Never, not for a single moment, did I ever think any of the main characters were in danger, no matter how dire the situation. Even when, as Animal put it “we’re in his mouth, man!” I wasn’t engaged. Yeah, sure, the movie will end with Godzilla chomping down and the credits rolling.
I don’t want to sound like I need everything serious – I don’t. I’m happy to watch light-hearted entertainment any day of the week…but there is A LOT of it at the end of this movie. Sequence after sequence of our main characters just running away from bad CGI (for the record, I remember thinking it was bad at the time…this movie came out 5 years after Jurassic Park for Pete’s sake).
So yeah, if you’re going to put that much action into a film, I’ve either got to be more invested in your
caricatures characters, it has to move the plot forward at every turn, or it’s got to be really interesting and unique. Speaking of that last point…
An “Original” Approach
There’s another reason I brought up Jurassic Park. A very common criticism of Godzilla 1998 is that it borrowed a lot more from 1993 than 1954. The mini-Godzilla sequence is very similar to the raptor finale, and Godzilla chasing a car feels like it’s missing Jeff Goldblum’s “must go faster!”
In their video, Cold Crash Pictures does actually address this criticism and defends it by pointing out that this is not the first time a Godzilla film has borrowed from a Hollywood blockbuster. He’s not wrong. For me, however, none of my favorite Godzilla films steal from Hollywood – and I’m also a believer in “two wrongs don’t make a right.”

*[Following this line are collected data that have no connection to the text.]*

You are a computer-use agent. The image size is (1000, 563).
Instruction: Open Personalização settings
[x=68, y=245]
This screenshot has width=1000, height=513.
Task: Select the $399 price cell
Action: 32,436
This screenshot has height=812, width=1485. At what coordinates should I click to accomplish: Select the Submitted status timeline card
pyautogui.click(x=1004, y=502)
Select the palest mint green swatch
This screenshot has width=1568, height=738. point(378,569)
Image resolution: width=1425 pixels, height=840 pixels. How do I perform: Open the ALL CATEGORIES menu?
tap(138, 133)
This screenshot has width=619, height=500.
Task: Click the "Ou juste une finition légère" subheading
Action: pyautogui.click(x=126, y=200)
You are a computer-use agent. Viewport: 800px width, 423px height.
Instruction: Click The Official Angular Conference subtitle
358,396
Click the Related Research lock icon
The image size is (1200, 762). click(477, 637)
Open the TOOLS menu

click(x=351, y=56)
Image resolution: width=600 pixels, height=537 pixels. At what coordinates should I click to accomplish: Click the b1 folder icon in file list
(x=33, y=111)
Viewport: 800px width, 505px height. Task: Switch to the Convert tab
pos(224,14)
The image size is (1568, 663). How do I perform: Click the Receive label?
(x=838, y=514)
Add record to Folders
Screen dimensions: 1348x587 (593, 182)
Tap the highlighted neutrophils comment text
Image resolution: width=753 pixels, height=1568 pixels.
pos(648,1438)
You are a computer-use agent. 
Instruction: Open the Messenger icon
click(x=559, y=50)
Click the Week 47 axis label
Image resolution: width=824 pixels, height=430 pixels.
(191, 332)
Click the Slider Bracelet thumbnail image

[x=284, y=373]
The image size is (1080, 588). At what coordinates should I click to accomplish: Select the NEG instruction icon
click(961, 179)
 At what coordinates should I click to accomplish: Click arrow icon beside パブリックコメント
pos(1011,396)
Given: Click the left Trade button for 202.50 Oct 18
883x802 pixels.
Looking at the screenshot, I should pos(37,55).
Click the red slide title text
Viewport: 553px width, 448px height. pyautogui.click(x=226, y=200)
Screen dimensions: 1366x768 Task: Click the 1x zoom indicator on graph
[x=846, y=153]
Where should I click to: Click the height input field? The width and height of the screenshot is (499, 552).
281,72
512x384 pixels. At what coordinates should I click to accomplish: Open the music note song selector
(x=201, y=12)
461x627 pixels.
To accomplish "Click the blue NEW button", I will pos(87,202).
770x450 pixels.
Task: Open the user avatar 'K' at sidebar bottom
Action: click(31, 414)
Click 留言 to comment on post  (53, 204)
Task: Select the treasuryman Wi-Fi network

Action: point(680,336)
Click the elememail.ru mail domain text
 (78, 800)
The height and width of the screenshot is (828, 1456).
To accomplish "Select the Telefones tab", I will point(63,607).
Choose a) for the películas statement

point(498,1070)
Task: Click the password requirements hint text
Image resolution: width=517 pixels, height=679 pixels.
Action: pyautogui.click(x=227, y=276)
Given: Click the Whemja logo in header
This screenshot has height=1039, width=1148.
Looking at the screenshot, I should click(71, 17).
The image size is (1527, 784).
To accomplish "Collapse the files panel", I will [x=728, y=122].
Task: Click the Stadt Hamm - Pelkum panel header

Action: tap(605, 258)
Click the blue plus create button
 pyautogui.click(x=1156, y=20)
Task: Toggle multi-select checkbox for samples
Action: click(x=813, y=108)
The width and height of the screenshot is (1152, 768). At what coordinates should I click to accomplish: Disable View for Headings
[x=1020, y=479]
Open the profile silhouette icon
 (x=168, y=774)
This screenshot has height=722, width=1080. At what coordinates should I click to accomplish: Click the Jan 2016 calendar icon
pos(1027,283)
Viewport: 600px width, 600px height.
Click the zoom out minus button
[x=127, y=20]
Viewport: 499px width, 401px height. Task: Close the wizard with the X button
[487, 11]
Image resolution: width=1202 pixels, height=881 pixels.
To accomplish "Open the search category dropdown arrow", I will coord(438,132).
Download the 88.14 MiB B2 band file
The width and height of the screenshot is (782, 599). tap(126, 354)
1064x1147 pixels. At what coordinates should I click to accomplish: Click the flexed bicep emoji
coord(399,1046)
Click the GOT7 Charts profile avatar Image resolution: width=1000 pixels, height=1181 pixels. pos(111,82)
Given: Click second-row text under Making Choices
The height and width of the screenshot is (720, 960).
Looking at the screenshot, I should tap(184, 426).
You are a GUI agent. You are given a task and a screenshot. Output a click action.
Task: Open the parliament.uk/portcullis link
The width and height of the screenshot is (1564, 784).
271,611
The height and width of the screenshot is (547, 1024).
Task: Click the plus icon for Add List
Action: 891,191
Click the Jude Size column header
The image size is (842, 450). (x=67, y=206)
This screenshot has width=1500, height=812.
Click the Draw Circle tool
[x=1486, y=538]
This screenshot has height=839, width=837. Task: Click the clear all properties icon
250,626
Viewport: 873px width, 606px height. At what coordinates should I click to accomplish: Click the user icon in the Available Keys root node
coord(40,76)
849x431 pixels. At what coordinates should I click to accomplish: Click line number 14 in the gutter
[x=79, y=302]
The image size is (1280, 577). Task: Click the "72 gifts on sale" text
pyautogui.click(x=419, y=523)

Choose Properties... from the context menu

So there you have it: Paper-thin stereotypical characters running around in tensionless bloated action for over two hours does not a fun ride make, no matter what you call the film – at least that’s my opinion. Again, I’m not claiming to be any kind of authority and my opinion is no more valid or important than the one projected in the video at the start of this piece.
Oh yeah, then there’s that really weird Siskel and Ebert thing…it’s honestly one of the more creative ways I’ve seen pettiness expressed in filmmaking.